E foi quando Abel ouviu ao longe o ruído dos helicópteros e o vasculhar das sebes no acesso ao jardim que, sem mais, correu subitamente para o meio dos doze e disse: abram um círculo à minha volta, protejam-me. A cidade estava em suspenso, parecia calada; as sombras dos helicópteros a percorrerem telhados, uivos de cão ao longe; as cordas lançadas às grades, os comandos escalando por baixo do Jardim de S. Pedro de Alcântara. Quase ao mesmo tempo, a polícia de choque interveio à bastonada para evitar a histeria colectiva que se formara. Um atrito, uma espessa nuvem de gestos, sonidos de violoncelo, corpos por terra, uivos de cão ao longe e Abel entre os doze, de braços abertos, rindo muito alto, unindo os pés e lembrando-se como nunca de Alonso, o pirotécnico, o nómada fogueteiro de Trujillo.

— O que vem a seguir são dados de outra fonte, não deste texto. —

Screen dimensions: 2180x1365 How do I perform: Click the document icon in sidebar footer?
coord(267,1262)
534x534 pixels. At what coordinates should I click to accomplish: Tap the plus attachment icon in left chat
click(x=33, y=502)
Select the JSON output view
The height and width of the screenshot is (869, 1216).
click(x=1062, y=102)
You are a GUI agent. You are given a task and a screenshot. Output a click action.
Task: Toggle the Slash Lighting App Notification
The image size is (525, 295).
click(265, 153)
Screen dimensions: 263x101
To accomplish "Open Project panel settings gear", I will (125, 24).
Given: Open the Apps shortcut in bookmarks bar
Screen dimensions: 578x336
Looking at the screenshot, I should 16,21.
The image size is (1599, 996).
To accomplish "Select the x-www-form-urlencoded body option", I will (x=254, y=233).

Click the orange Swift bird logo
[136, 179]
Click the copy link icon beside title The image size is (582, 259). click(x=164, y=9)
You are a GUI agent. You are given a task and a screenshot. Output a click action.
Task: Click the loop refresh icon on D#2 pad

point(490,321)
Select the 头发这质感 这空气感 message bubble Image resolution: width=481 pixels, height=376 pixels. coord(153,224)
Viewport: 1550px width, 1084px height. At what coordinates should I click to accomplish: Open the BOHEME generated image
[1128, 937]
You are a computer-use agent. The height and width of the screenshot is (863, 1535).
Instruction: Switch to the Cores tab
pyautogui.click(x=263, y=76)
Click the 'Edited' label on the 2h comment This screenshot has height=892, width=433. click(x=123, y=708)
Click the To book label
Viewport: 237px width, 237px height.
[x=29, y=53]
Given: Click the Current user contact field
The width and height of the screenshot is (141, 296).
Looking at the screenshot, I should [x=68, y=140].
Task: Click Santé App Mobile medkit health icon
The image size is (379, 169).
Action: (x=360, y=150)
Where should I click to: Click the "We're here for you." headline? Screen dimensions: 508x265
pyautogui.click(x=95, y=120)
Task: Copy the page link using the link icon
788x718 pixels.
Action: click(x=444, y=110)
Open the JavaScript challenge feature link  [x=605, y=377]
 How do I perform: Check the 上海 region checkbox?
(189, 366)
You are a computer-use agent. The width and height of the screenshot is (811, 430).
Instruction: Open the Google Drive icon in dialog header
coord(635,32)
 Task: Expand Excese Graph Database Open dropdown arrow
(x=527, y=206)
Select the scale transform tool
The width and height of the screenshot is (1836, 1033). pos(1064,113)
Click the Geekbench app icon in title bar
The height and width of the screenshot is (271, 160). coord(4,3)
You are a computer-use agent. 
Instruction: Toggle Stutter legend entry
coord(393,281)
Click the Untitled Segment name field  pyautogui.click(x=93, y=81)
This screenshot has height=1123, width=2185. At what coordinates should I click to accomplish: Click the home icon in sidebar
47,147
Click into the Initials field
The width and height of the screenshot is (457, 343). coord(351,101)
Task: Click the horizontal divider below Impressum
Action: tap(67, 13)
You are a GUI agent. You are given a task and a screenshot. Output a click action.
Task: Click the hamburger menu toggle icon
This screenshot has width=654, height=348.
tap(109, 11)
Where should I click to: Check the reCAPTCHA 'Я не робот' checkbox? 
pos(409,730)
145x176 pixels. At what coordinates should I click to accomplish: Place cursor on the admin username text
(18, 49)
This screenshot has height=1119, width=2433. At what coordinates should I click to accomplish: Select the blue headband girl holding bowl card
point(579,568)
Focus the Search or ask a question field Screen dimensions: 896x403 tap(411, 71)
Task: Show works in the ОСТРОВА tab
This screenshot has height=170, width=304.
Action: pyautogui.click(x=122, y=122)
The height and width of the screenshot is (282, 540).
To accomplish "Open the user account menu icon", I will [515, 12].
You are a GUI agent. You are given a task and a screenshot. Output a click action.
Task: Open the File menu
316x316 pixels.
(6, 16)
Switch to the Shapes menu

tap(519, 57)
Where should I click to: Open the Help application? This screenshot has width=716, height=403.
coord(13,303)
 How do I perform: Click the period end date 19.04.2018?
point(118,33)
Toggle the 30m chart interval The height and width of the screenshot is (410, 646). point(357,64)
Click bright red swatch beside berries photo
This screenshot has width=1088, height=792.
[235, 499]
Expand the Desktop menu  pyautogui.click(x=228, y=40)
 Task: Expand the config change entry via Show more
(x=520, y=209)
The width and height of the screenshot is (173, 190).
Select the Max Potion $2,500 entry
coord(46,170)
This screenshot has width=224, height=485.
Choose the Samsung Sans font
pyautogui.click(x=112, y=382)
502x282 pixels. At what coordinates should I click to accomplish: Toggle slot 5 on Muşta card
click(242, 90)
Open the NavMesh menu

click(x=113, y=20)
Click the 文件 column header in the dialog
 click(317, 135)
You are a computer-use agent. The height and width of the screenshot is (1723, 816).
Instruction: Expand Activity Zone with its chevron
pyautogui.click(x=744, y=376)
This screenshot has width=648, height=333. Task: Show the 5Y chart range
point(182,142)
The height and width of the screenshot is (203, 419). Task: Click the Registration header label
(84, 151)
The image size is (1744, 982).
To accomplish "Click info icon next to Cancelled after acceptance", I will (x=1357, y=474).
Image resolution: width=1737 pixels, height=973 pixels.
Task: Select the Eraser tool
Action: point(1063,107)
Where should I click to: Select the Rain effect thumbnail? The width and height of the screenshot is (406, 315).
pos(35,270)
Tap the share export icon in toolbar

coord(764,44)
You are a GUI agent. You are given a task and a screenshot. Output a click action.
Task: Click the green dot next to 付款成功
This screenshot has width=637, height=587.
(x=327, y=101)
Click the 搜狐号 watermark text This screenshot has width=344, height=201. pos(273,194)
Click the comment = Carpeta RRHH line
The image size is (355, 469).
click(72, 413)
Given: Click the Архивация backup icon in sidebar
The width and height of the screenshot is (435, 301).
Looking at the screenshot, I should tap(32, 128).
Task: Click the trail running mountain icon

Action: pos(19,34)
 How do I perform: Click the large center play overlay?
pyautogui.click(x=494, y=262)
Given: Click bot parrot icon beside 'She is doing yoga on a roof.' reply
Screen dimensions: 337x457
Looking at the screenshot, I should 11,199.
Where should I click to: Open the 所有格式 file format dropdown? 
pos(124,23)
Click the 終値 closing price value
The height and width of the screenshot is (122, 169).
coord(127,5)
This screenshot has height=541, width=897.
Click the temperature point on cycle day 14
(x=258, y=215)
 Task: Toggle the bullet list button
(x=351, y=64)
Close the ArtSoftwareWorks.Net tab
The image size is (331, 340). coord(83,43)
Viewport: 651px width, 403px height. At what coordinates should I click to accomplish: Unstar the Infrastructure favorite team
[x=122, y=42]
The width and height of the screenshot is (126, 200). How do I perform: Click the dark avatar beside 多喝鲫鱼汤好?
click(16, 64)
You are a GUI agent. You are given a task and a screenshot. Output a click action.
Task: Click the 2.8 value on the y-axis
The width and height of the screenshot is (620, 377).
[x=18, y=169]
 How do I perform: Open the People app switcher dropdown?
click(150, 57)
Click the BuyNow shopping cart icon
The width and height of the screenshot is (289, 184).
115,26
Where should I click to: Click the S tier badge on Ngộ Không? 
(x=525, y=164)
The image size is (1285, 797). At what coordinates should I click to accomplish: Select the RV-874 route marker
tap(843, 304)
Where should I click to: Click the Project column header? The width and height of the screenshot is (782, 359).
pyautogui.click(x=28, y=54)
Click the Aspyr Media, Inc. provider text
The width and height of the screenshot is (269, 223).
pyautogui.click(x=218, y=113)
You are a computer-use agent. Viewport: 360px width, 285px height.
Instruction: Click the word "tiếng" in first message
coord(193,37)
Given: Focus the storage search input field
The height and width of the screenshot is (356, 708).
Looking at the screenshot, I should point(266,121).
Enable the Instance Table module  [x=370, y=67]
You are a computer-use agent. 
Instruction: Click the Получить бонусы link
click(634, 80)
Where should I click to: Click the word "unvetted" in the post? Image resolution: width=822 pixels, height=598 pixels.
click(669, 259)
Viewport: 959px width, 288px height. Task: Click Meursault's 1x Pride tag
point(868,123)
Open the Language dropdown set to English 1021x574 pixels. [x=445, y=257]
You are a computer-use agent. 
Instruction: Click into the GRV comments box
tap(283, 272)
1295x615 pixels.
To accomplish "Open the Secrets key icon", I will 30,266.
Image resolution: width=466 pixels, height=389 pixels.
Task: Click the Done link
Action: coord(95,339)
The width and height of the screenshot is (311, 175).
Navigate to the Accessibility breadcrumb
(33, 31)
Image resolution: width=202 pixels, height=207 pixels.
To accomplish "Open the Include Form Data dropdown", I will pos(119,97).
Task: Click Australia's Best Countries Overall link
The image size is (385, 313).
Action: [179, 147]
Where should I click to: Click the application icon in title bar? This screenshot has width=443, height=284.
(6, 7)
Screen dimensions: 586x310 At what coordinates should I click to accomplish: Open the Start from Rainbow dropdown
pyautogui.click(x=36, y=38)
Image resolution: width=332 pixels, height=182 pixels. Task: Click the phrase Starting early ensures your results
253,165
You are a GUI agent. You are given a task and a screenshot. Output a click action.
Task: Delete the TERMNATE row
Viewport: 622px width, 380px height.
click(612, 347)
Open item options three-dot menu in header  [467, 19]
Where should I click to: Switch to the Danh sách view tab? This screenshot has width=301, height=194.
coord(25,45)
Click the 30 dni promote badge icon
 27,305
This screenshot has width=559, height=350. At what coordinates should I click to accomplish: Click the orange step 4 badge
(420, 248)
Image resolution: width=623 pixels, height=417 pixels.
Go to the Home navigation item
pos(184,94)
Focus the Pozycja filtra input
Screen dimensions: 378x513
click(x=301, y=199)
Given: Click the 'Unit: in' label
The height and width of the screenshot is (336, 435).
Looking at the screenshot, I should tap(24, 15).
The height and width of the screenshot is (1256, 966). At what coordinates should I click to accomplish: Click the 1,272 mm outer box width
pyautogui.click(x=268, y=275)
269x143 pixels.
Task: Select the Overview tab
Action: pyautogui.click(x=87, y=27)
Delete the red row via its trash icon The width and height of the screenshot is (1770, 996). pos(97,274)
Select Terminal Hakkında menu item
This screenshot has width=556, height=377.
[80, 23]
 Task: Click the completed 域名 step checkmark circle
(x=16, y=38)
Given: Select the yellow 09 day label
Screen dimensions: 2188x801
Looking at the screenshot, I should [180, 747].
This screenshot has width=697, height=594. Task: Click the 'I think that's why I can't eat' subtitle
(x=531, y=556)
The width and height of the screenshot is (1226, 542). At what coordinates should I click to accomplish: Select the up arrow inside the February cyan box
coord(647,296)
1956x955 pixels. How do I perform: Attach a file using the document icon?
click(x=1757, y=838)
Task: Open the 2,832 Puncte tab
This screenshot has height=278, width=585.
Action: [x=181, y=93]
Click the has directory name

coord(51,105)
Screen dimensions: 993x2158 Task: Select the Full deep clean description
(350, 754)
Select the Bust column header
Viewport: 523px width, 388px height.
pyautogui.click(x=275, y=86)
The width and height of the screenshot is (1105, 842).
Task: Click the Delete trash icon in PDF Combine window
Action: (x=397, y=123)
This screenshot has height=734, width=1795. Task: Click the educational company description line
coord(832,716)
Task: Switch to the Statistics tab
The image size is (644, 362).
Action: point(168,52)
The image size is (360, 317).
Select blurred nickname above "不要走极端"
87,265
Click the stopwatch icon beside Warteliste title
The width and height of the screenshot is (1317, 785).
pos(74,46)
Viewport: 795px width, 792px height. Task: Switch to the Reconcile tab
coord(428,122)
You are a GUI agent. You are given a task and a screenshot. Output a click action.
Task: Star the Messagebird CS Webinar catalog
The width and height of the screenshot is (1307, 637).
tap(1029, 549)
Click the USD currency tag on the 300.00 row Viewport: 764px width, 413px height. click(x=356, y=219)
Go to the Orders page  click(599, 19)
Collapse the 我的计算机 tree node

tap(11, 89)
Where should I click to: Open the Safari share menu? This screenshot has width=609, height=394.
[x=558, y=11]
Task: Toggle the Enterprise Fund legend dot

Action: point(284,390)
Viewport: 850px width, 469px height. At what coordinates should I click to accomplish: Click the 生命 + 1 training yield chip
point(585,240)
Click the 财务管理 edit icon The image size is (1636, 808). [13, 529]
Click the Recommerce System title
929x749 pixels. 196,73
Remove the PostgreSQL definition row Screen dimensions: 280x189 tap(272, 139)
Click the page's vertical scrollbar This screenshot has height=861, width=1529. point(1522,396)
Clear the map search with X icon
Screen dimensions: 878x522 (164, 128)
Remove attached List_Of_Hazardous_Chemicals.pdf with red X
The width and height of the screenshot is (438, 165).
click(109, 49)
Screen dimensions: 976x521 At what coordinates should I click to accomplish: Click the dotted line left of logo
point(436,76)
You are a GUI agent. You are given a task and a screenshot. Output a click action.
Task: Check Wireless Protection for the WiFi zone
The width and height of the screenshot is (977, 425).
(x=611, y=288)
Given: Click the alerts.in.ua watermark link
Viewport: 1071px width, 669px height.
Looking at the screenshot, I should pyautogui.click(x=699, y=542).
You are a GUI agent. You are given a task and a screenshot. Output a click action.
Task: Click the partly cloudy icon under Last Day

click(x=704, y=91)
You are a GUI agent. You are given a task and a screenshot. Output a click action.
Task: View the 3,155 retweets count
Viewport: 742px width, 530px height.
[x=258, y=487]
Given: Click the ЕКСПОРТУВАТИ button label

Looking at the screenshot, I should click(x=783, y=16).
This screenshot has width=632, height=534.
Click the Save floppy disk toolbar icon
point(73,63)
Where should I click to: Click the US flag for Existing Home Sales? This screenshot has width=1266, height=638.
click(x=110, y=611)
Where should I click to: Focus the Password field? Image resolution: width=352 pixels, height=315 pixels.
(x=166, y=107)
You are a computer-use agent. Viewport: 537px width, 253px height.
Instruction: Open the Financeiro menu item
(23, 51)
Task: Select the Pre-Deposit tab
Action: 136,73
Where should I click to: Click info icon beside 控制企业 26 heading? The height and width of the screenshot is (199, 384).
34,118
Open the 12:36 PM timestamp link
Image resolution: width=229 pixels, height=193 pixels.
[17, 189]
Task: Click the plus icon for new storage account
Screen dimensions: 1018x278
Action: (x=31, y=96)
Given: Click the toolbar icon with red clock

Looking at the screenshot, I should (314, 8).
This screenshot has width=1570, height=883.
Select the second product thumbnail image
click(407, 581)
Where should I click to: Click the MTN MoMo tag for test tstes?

De repente, mal caiu o sol, Abel ficou com a pele toda macerada, em tons lilases, depois parecia vermelha, mais do que corada, quase em fogo. Passados alguns segundos, já os comandos saltavam as grades e os helicópteros apareciam sobre a Rua de S. Pedro, de súbito, sem que nada o fizesse esperar, Abel ficou incandescente como uma pira de lenho a arder e o seu corpo, agora longilíneo, afunilava-se como se o tronco, os membros e a cabeça se tornassem, de repente, numa vara muito alta em cor e em forma de fogo. E mais se parecendo com um gigante fio-de-prumo de brasas virado para as nuvens, Abel subiu pelos céus de Lisboa como se fosse o pau, o simples pau de um magnífico foguete e, ao atingir a calote ainda azulada da esfera pelos últimos raios de sol; ao atingir a curvatura celeste reflectida nas águas avermelhadas do grande Tejo; ao atingir de par a par o arco perfeito da atmosfera das Tágides, este foguete que fora Adão, Caim e Abel transformou-se num colossal fogo de artifício que fez regressar Lisboa à lembrança da sua última aurora boreal. E Zorba, espantado, quase destruído, sentiu uma estranha irritação nesse seu sinal paterno em forma de serpente com duas cabeças. O pasmo era total e, por cima, expandia-se o clamor, a beleza da frágua vermelha; seguiram-se explosões e mais explosões na indolência dos ares, dos eflúvios de lume, luz e brilho que se expandiam em forma de trevo de três fogos. Foi assim durante mais de meia hora.
Foi assim, em Lisboa, num dia de fortunas e luminárias.